** Exercise details **
Set down the final stretch of the data, from the line that holds "Click the interface" through the last line, both included, with pictures left out.

^^^^

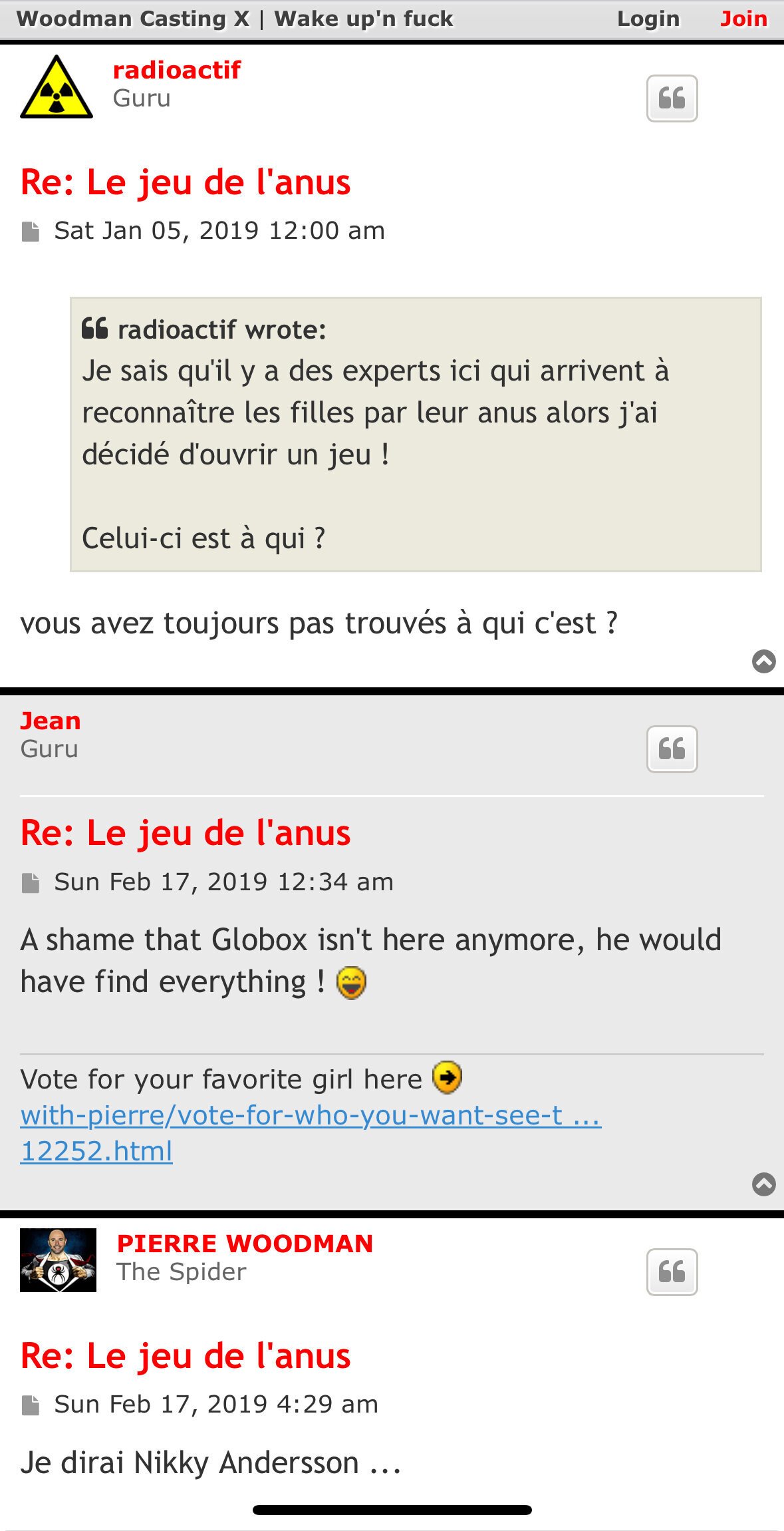
Task: Jump to top from radioactif's post
Action: (763, 661)
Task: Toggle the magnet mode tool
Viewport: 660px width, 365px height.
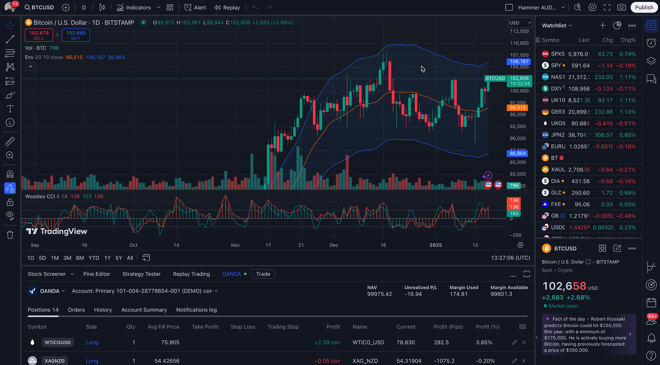Action: pos(10,174)
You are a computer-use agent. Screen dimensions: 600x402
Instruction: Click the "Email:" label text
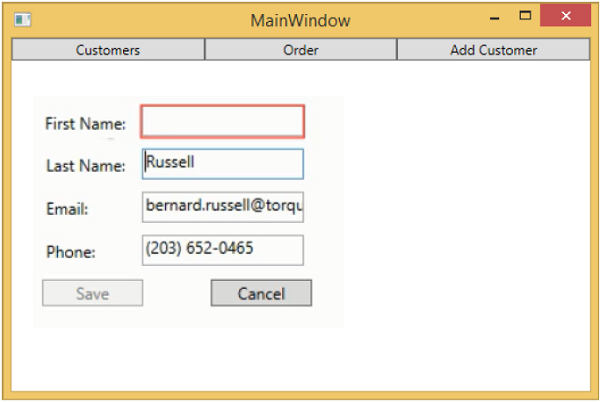pyautogui.click(x=68, y=209)
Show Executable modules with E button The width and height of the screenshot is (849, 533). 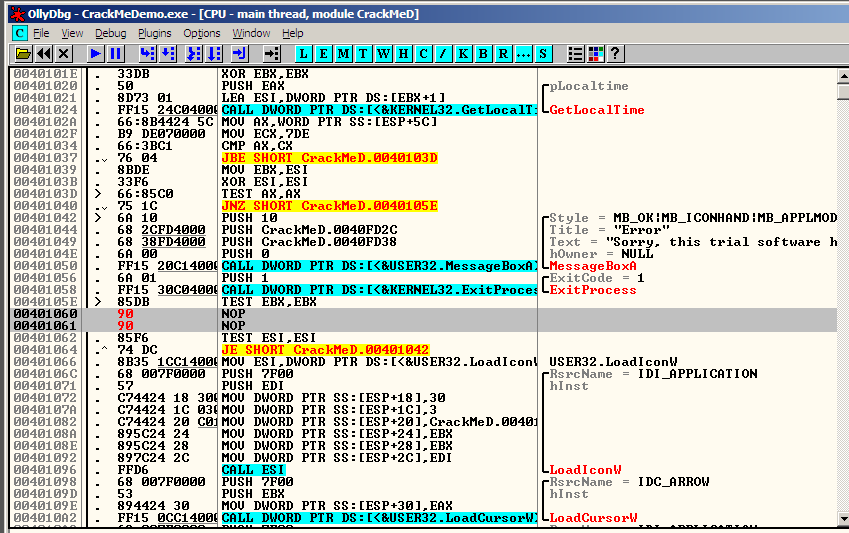324,53
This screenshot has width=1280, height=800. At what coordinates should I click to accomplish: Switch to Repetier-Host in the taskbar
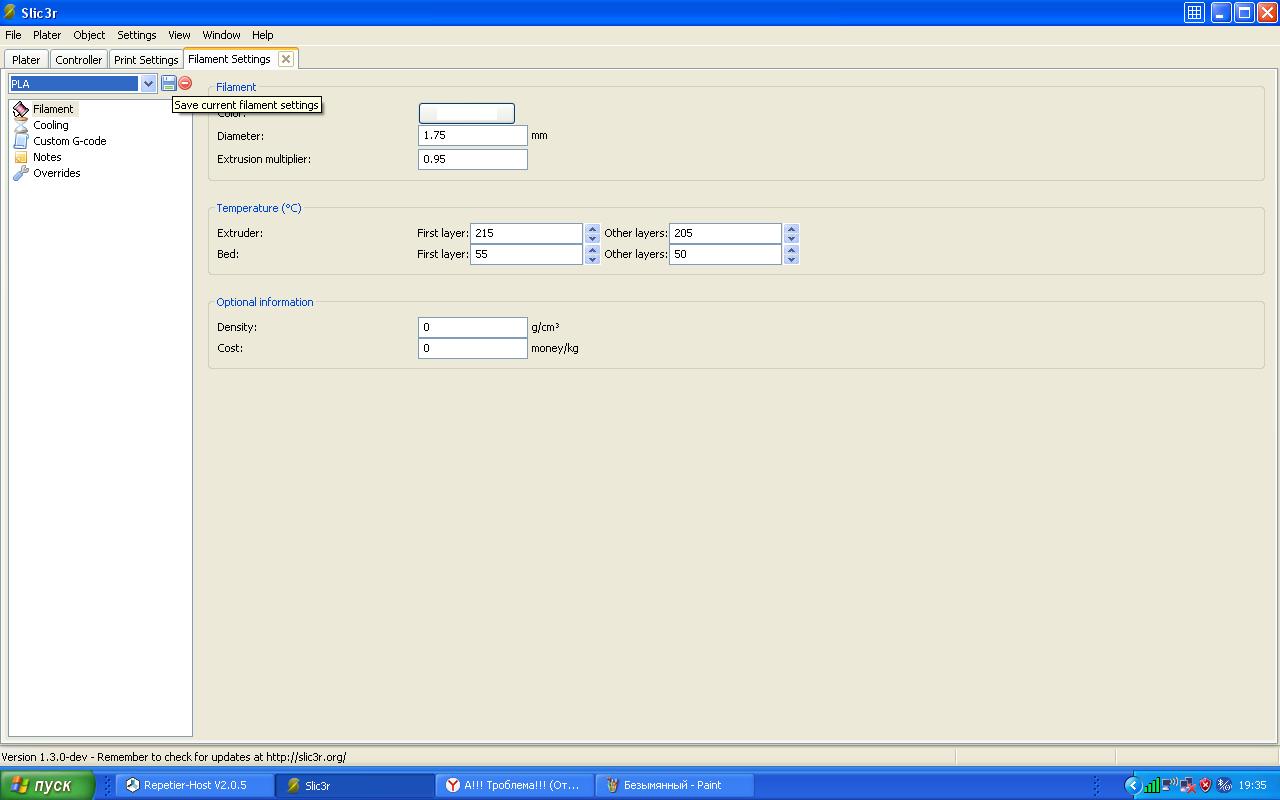[195, 785]
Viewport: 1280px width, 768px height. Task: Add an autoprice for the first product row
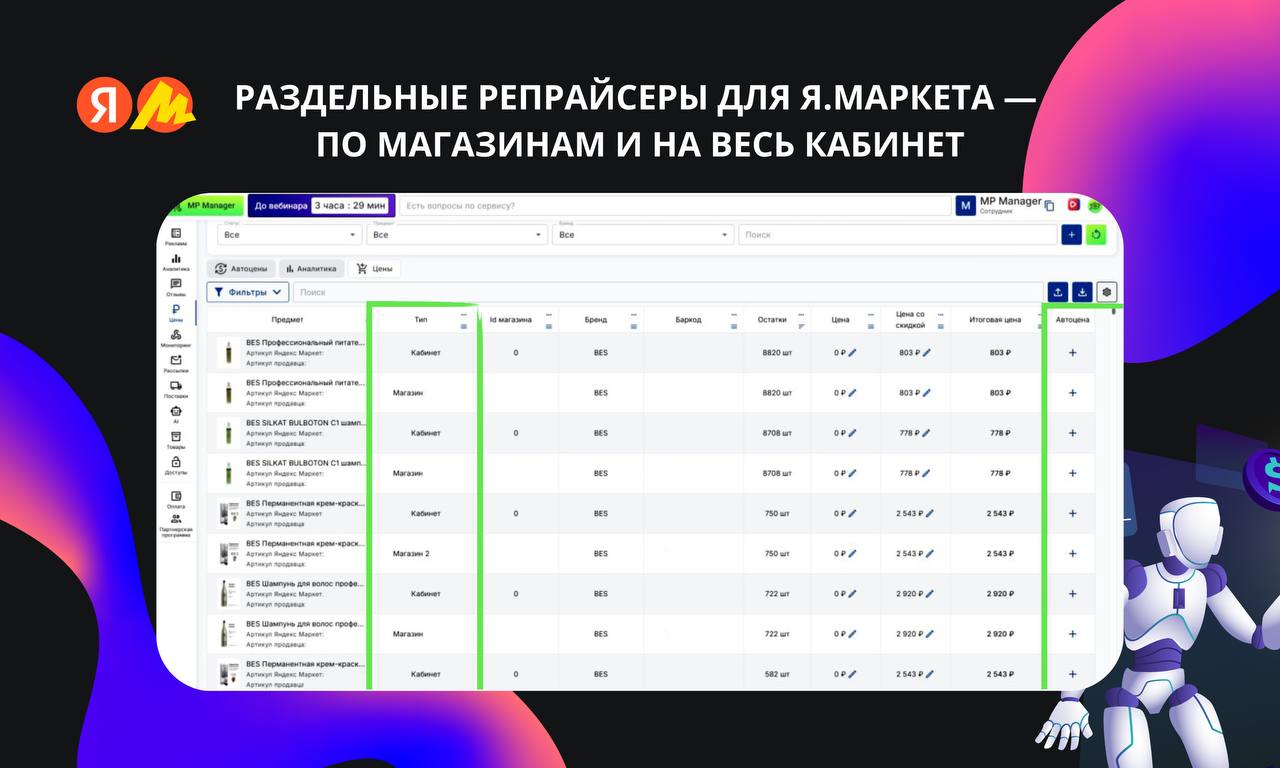pyautogui.click(x=1073, y=353)
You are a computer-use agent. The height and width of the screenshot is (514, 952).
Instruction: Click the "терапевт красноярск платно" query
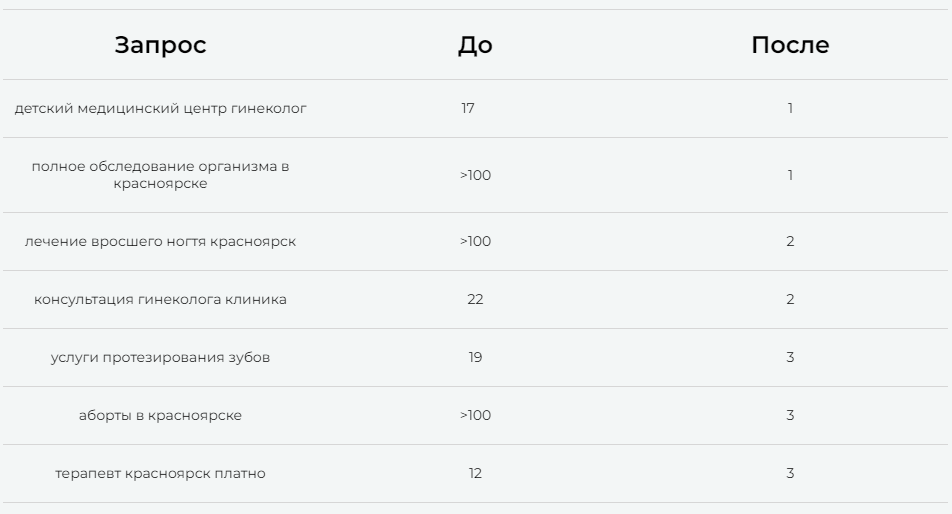(x=160, y=473)
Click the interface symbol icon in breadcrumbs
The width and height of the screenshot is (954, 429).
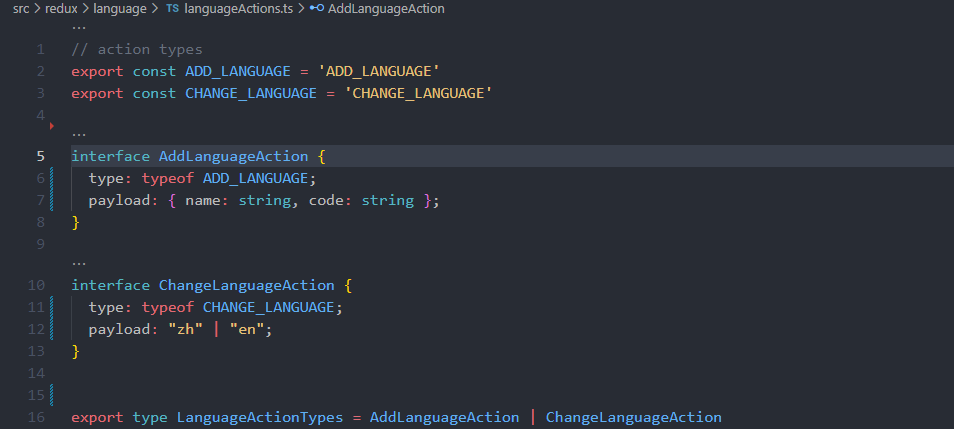(x=316, y=8)
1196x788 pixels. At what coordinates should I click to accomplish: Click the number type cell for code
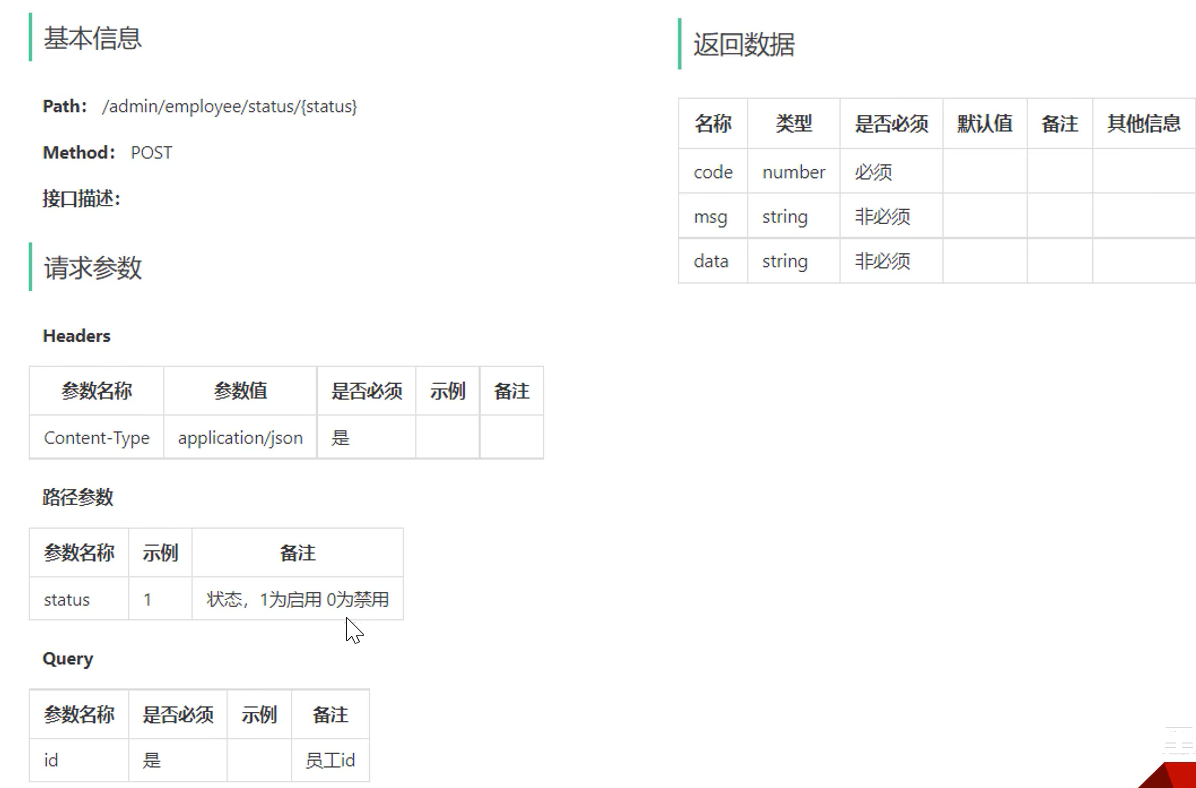click(793, 172)
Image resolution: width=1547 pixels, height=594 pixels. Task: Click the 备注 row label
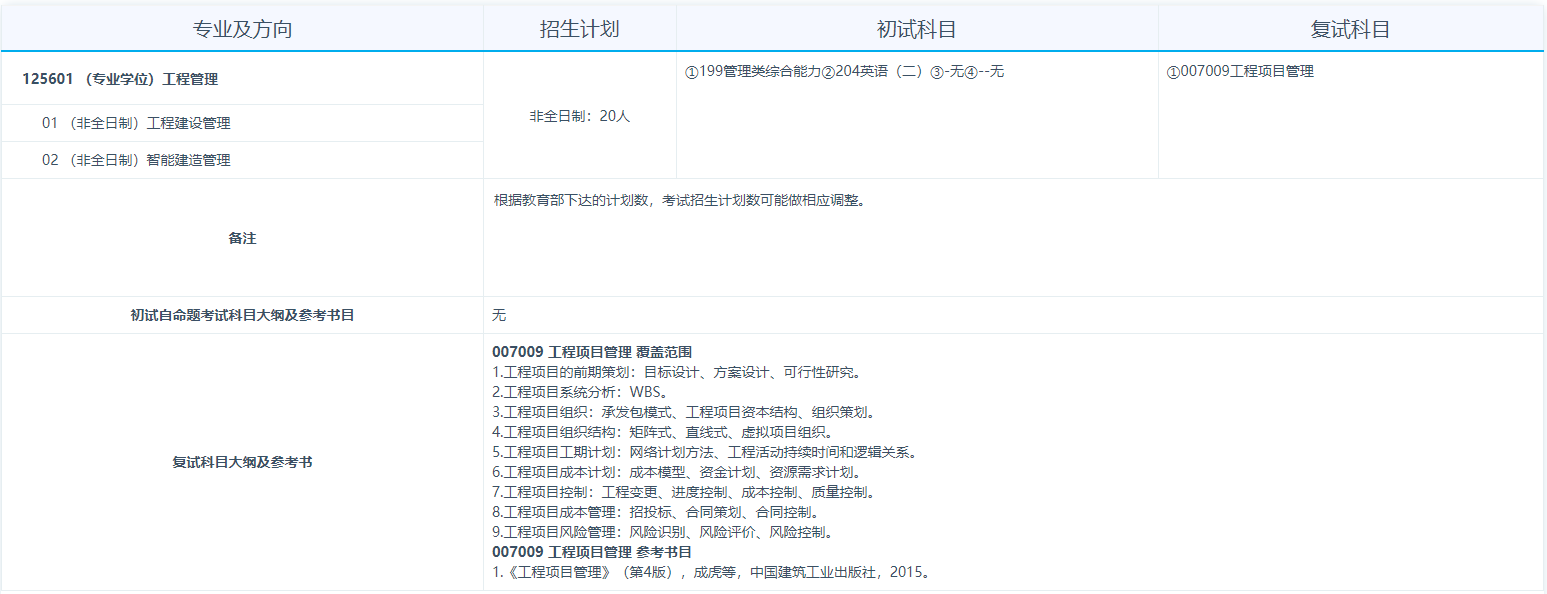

^^^^

** Answer to this problem **
Click the interface symbol icon in breadcrumbs
The width and height of the screenshot is (954, 429).
(x=316, y=8)
1196x788 pixels. At what coordinates should I click to accomplish: Click the number type cell for code
click(793, 172)
Image resolution: width=1547 pixels, height=594 pixels. Task: Click the 备注 row label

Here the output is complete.